-- Material for this task start --

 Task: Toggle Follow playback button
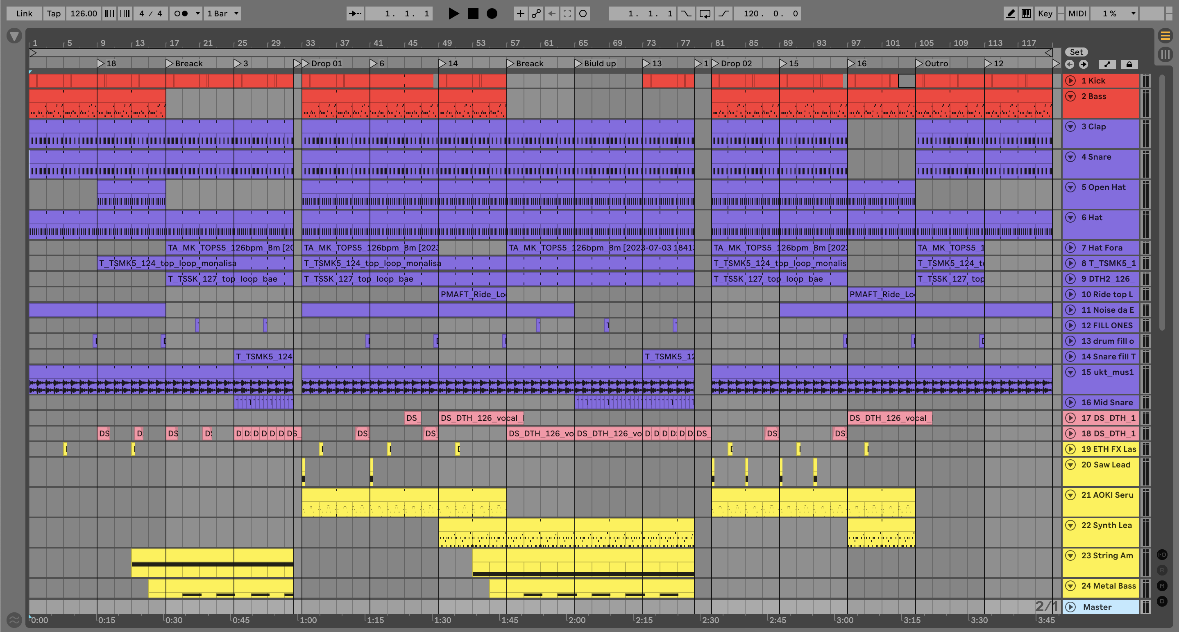click(x=355, y=13)
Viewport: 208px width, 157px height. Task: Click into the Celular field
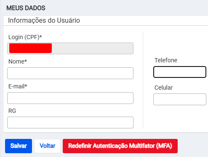[180, 99]
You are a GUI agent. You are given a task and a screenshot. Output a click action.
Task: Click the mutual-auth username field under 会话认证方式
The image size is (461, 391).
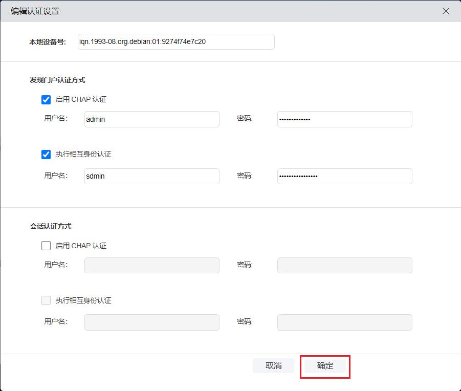tap(151, 322)
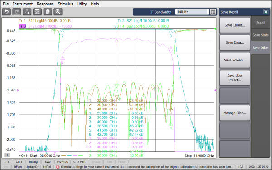
Task: Toggle the UpdateOn status indicator
Action: coord(32,167)
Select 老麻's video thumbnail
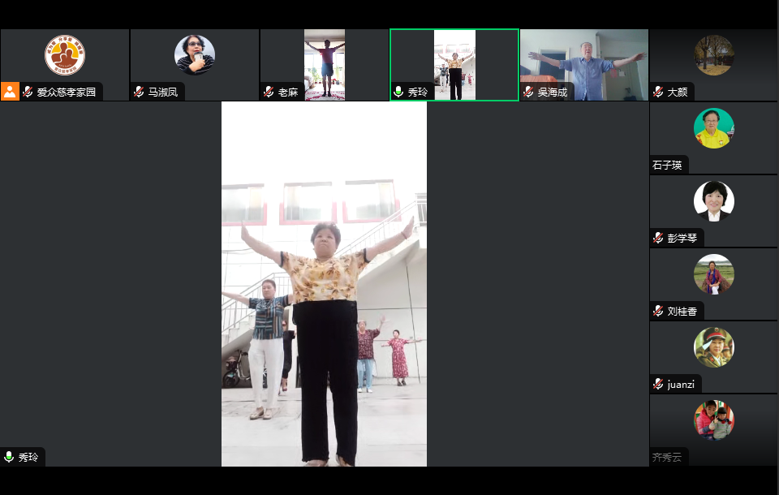779x495 pixels. pos(325,65)
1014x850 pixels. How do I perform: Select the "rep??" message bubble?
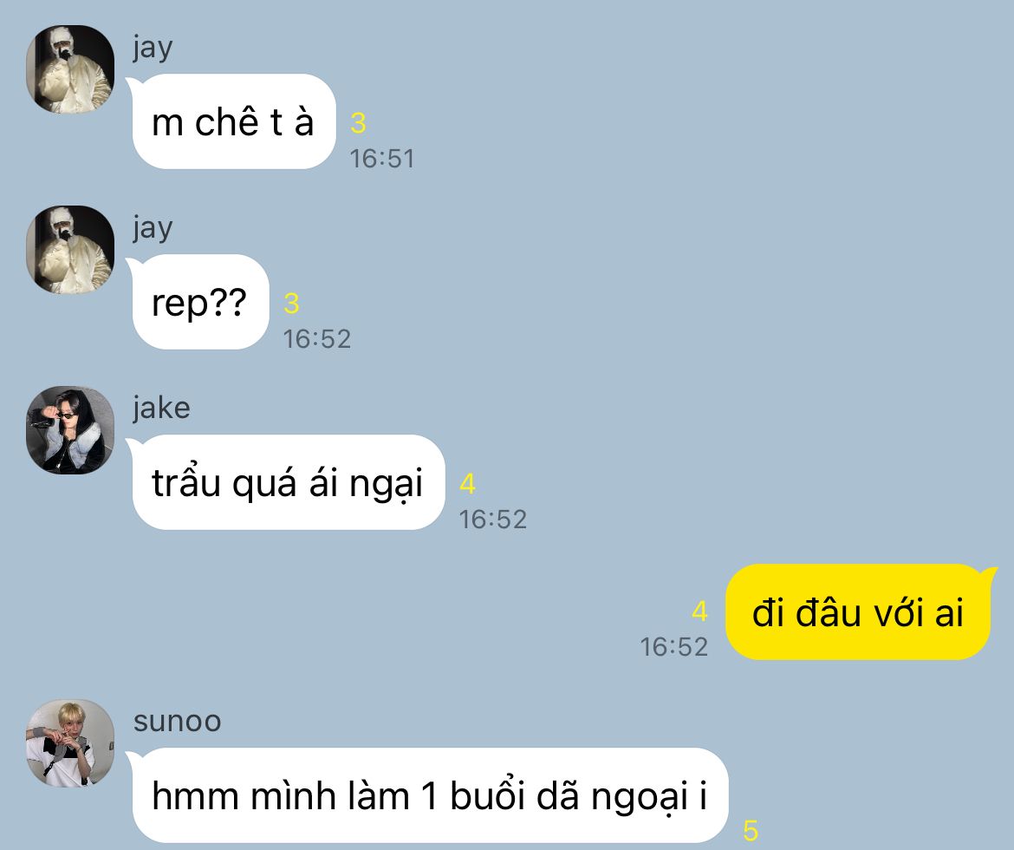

-- Material for this task end --

> _Given problem_:
Report every line in the entries above that contains the word "field", copying each such line in full.

> _Solution for this exercise_:
Viewport: 208px width, 157px height. Task: Click into the Celular field
Task: Click the mutual-auth username field under 会话认证方式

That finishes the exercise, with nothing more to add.